What Bradley Manning, a U.S. soldier stationed in Iraq, did was probably the most extensive leak in the U.S. history. He used his security clearance to release THREE QURTERS of a million secret documents to a website called Wikileaks. He was arrested in 2010 and charged with 22 offenses and his last trial was held on Monday. He faces life imprisonment if found guilty. While many consider him as a hero who revealed important information that probably helped dethrone dictators like Hosni Mobarak in Egypt and Gaddafi in Libya, some call him ‘an embittered traitor.’
Julian Assange is an Australian editor, publisher and activist and founder of Wikileaks, the controversial website which publicly disclosed the top secret information provided by Bradley Manning. Assange has been under house arrest in Ecuador’s embassy in London since he faces a possible death penalty on separate charges for publishing sensitive U.S. military and political data. Though he wasn’t a true U.S. whistleblower, he was majorly involved with Manning and was partly responsible for all that followed after the publication of the leaks.
What we see is that almost all the whistleblowers who dared to go against U.S. government policies were never important after the leak of information.
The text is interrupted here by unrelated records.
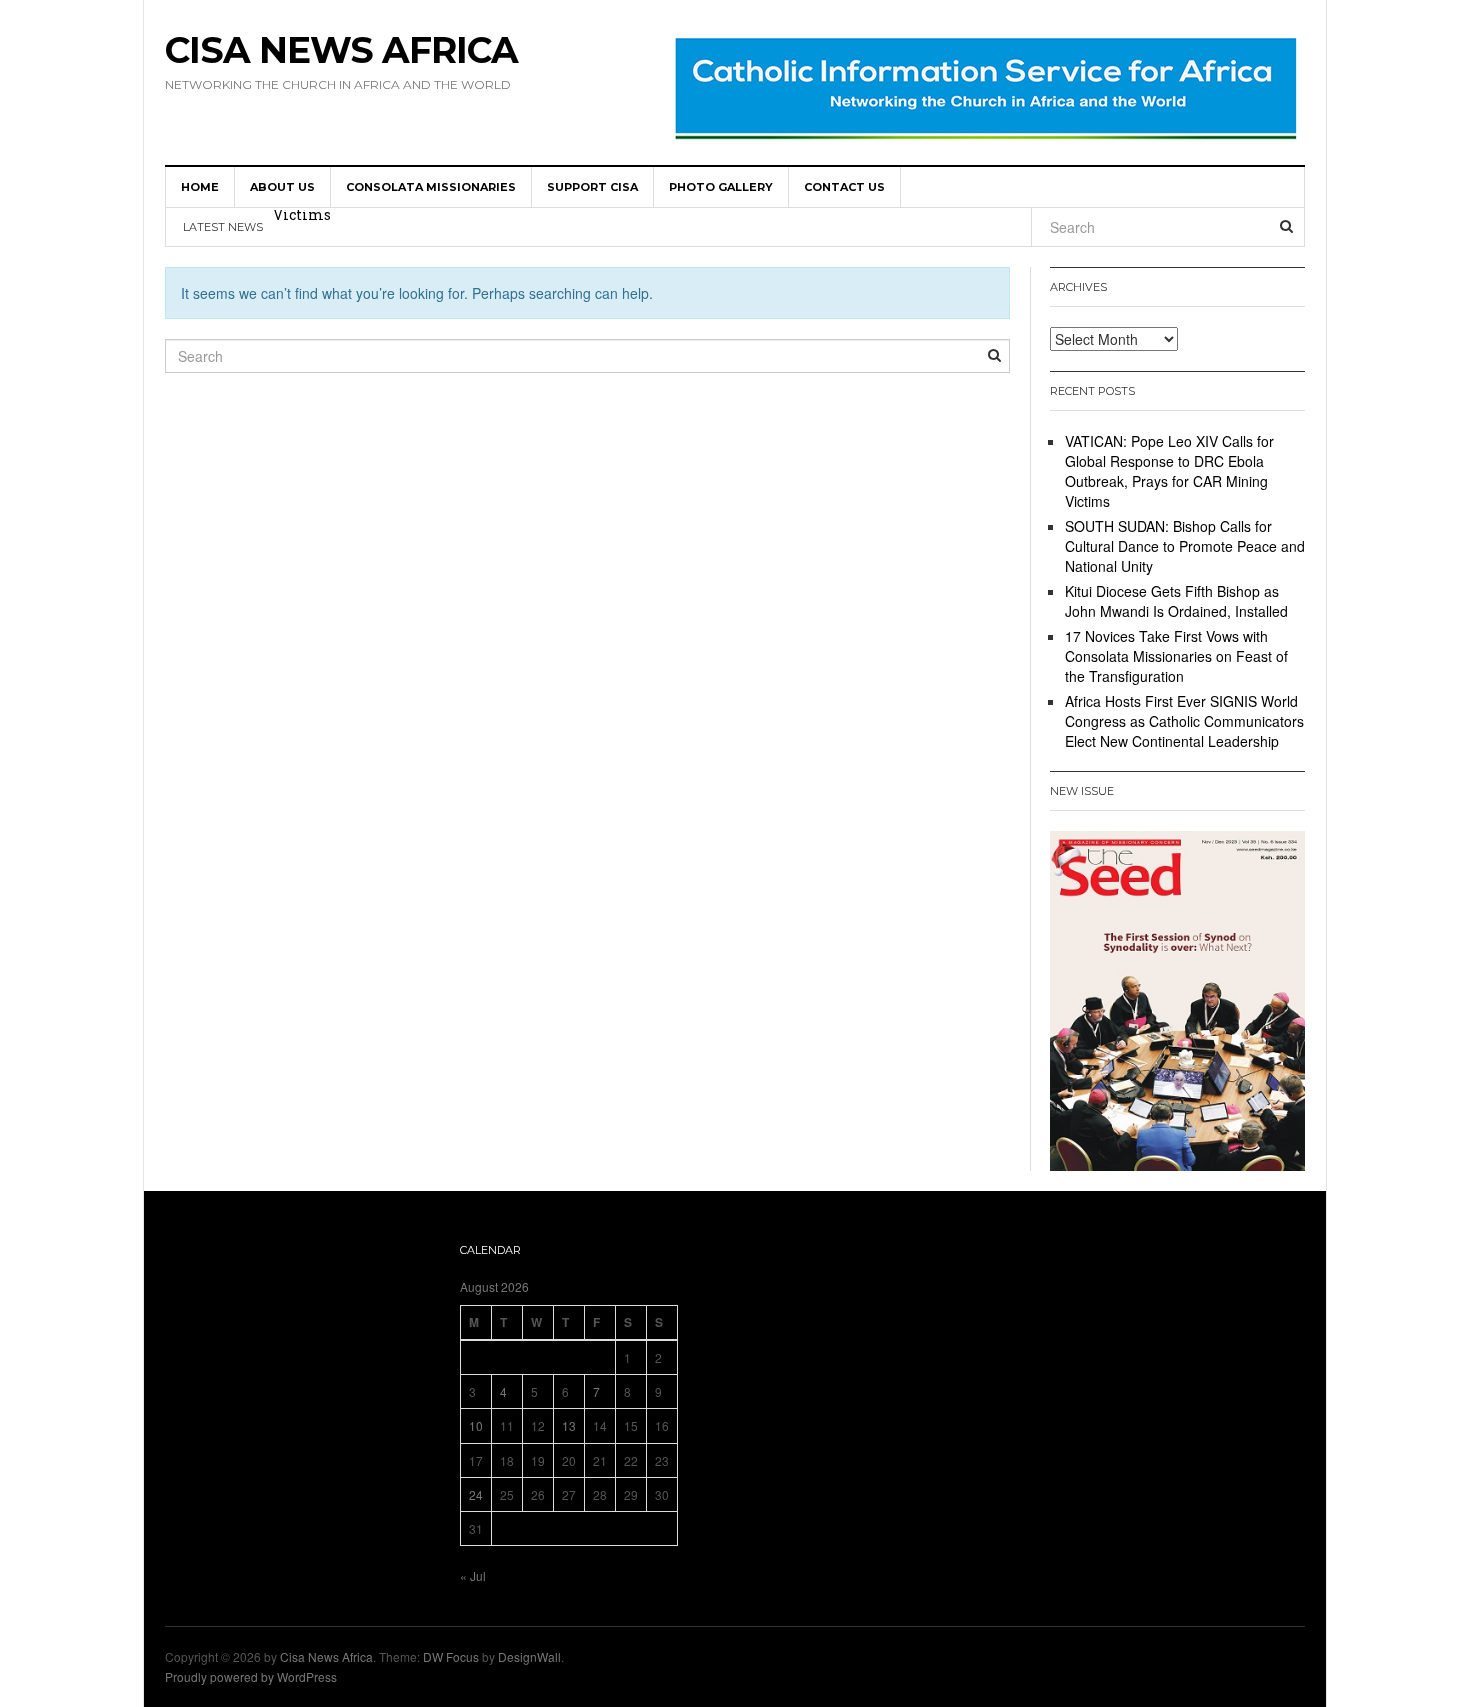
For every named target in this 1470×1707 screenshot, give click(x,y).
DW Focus (451, 1656)
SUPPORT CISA (592, 187)
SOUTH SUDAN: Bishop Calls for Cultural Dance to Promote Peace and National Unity (575, 229)
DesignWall (529, 1656)
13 (569, 1425)
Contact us (844, 187)
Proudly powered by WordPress (251, 1676)
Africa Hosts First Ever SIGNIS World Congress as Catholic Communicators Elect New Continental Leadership (1184, 721)
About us (282, 187)
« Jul (473, 1575)
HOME (200, 187)
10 (476, 1425)
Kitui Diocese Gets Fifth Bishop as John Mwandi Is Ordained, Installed (1176, 601)
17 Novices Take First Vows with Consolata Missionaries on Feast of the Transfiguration (1176, 656)
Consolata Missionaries (431, 187)
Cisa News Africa (341, 50)
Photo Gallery (721, 187)
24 (476, 1494)
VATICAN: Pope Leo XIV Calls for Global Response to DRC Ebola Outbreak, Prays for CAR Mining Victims (1169, 471)
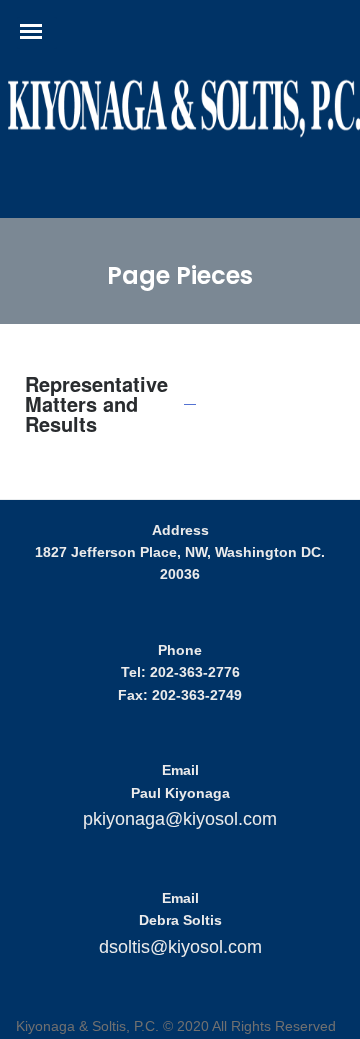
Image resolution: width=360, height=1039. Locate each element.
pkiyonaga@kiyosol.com (180, 819)
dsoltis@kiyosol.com (180, 947)
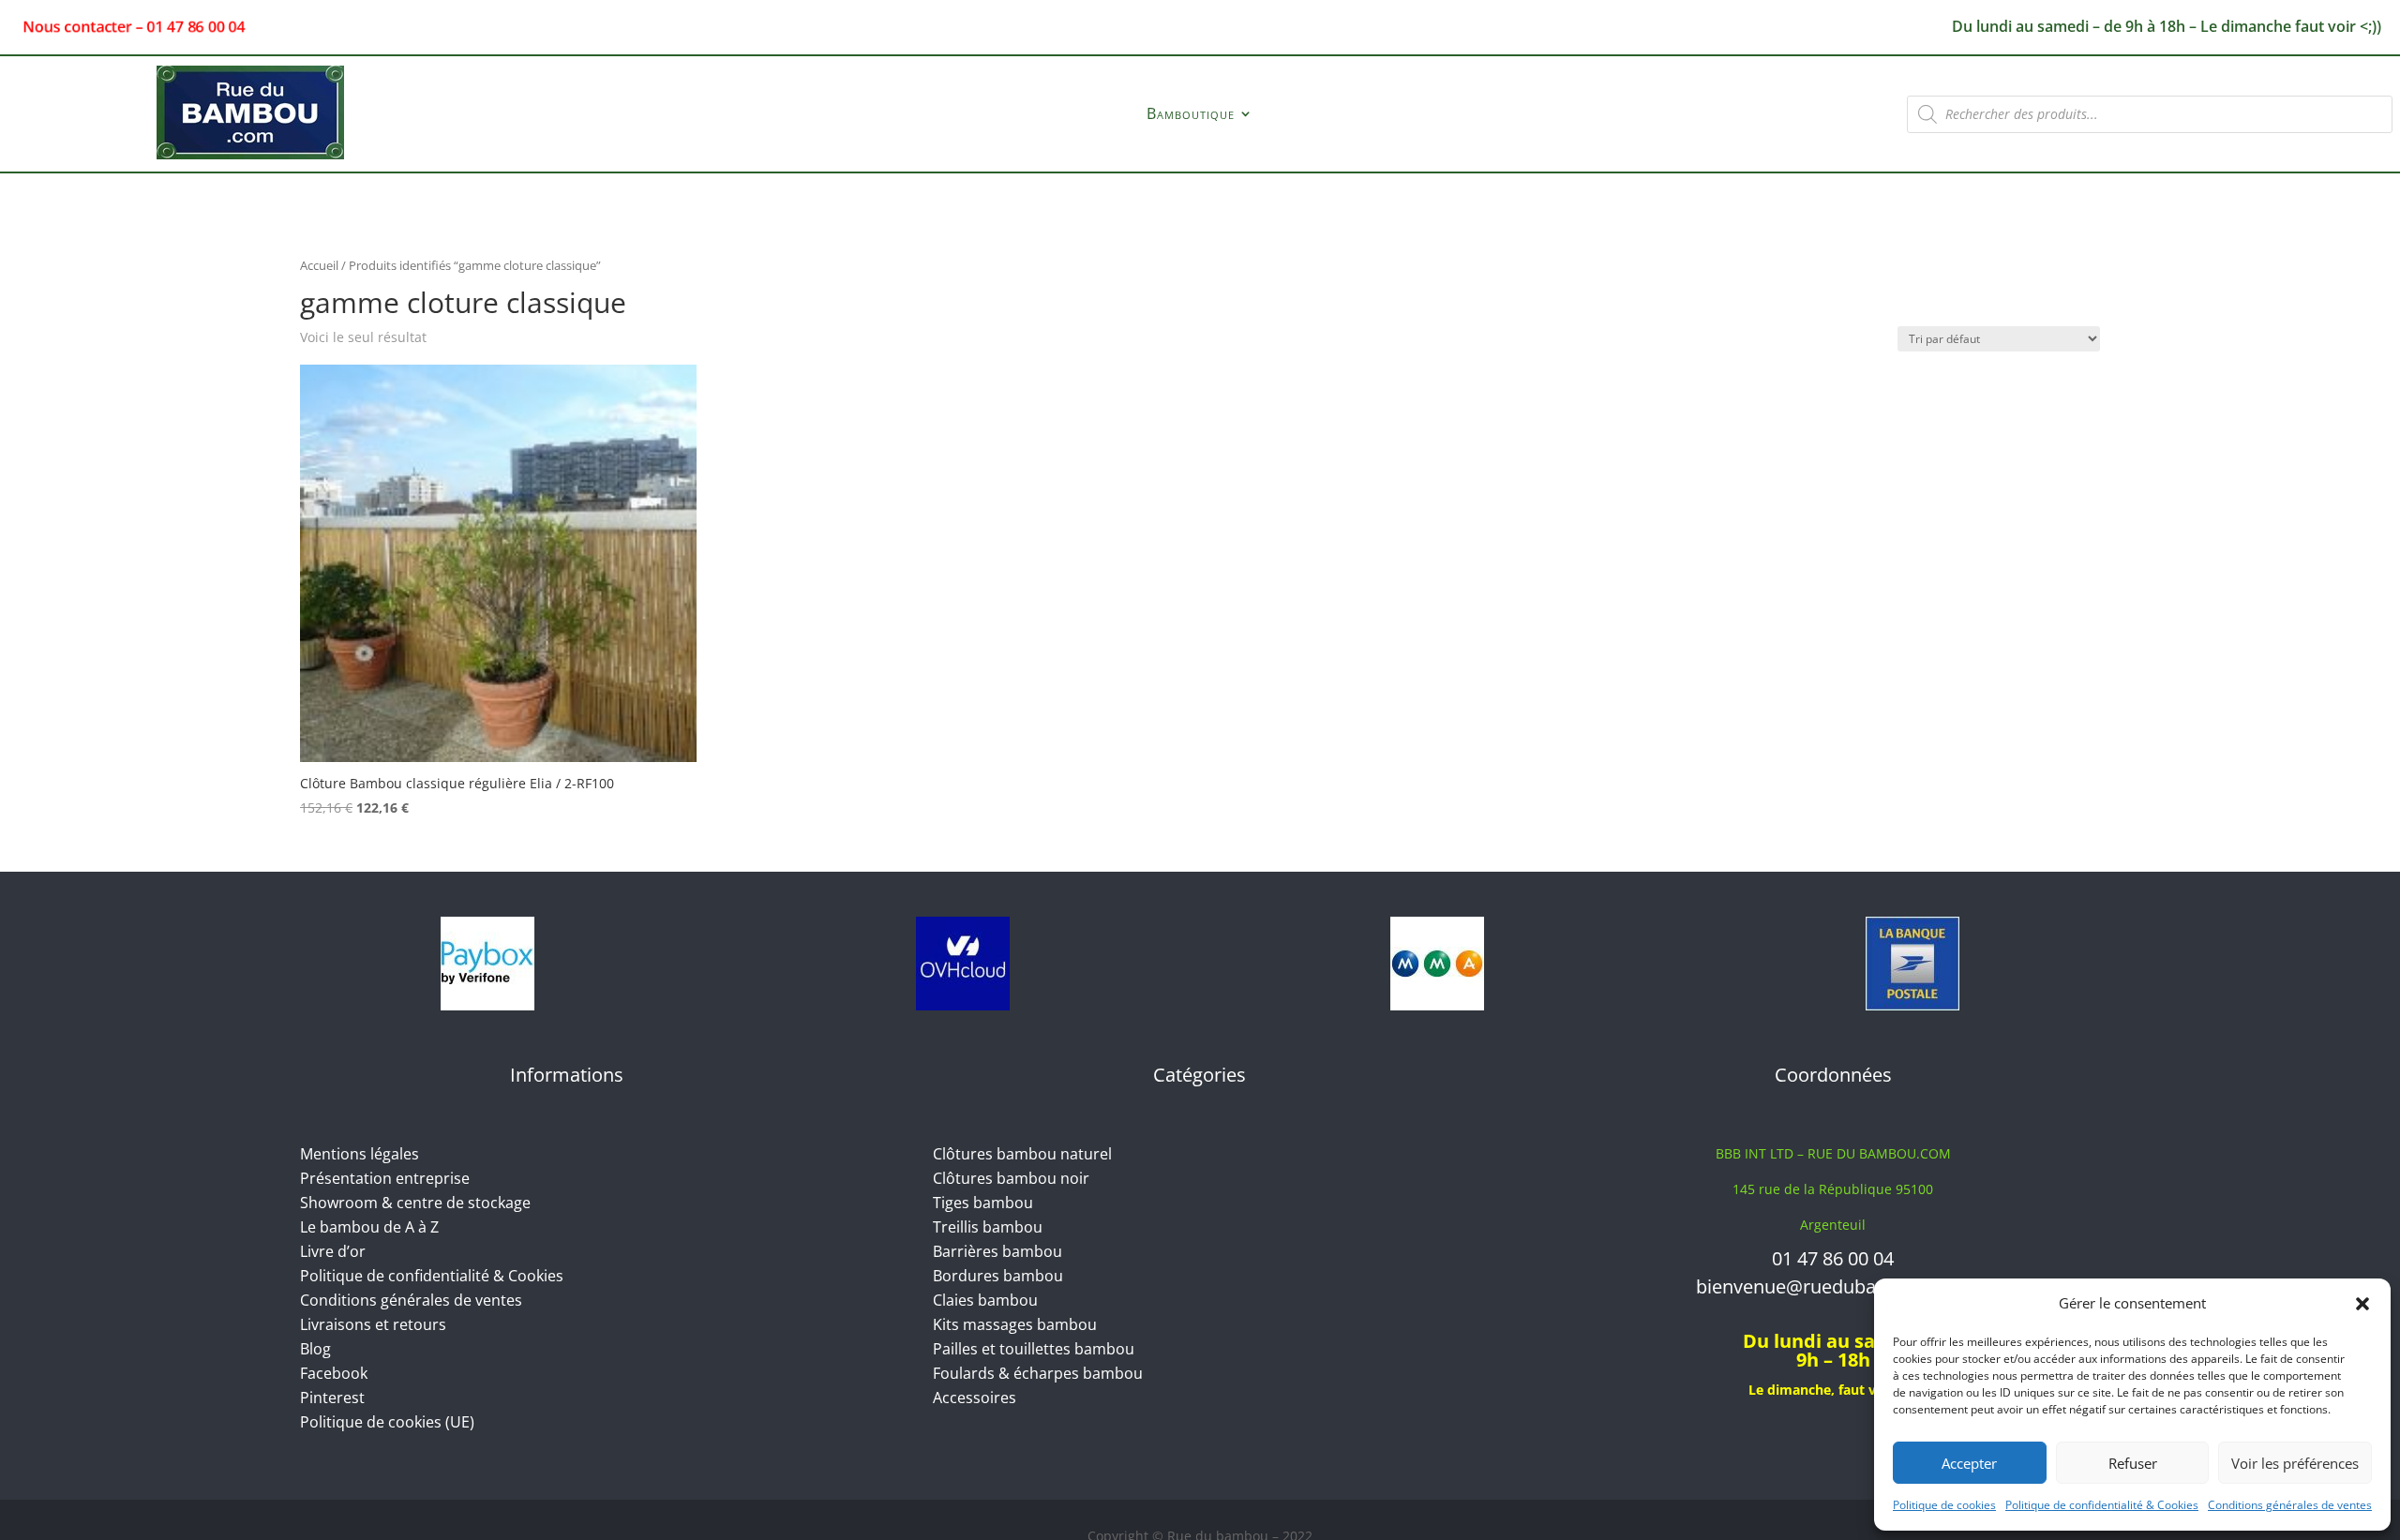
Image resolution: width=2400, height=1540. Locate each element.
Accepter (1969, 1463)
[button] (2362, 1303)
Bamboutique (1191, 115)
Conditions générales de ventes (2290, 1505)
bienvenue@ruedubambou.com (1833, 1286)
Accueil (319, 265)
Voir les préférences (2295, 1463)
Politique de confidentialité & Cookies (2101, 1505)
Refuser (2132, 1463)
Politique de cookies (1944, 1505)
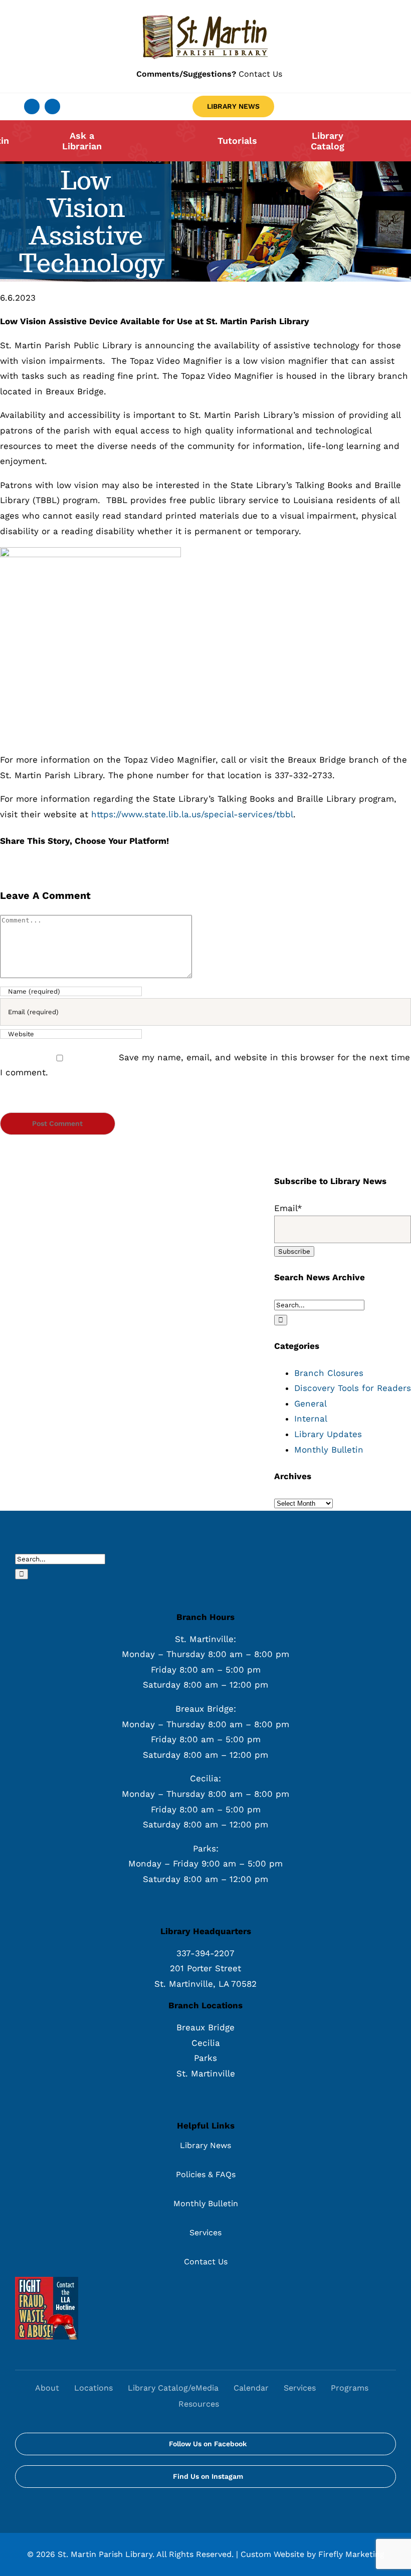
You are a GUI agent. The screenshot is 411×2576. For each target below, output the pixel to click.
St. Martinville (205, 2073)
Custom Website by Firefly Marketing (312, 2554)
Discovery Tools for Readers (352, 1388)
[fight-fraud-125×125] (46, 2281)
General (310, 1403)
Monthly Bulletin (328, 1450)
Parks (205, 2058)
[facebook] (32, 106)
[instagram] (52, 106)
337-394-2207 (205, 1953)
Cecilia (205, 2043)
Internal (310, 1419)
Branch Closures (328, 1373)
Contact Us (209, 74)
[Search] (237, 2405)
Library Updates (328, 1434)
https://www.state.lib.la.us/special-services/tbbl (192, 814)
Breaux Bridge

Their careers were more or less finished off and their trials and convictions mostly eclipsed the work they had done. Not much is left for them in their own country after the disclosures and somehow Glenn Greenwald’s question is answered, if not fully, to some extent, but yes, it is answered.
And now the world is waiting to see what happens to Edward Snowden who has unveiled such sensitive information that might put Obama’s democratic government in danger, or at least, in a fix.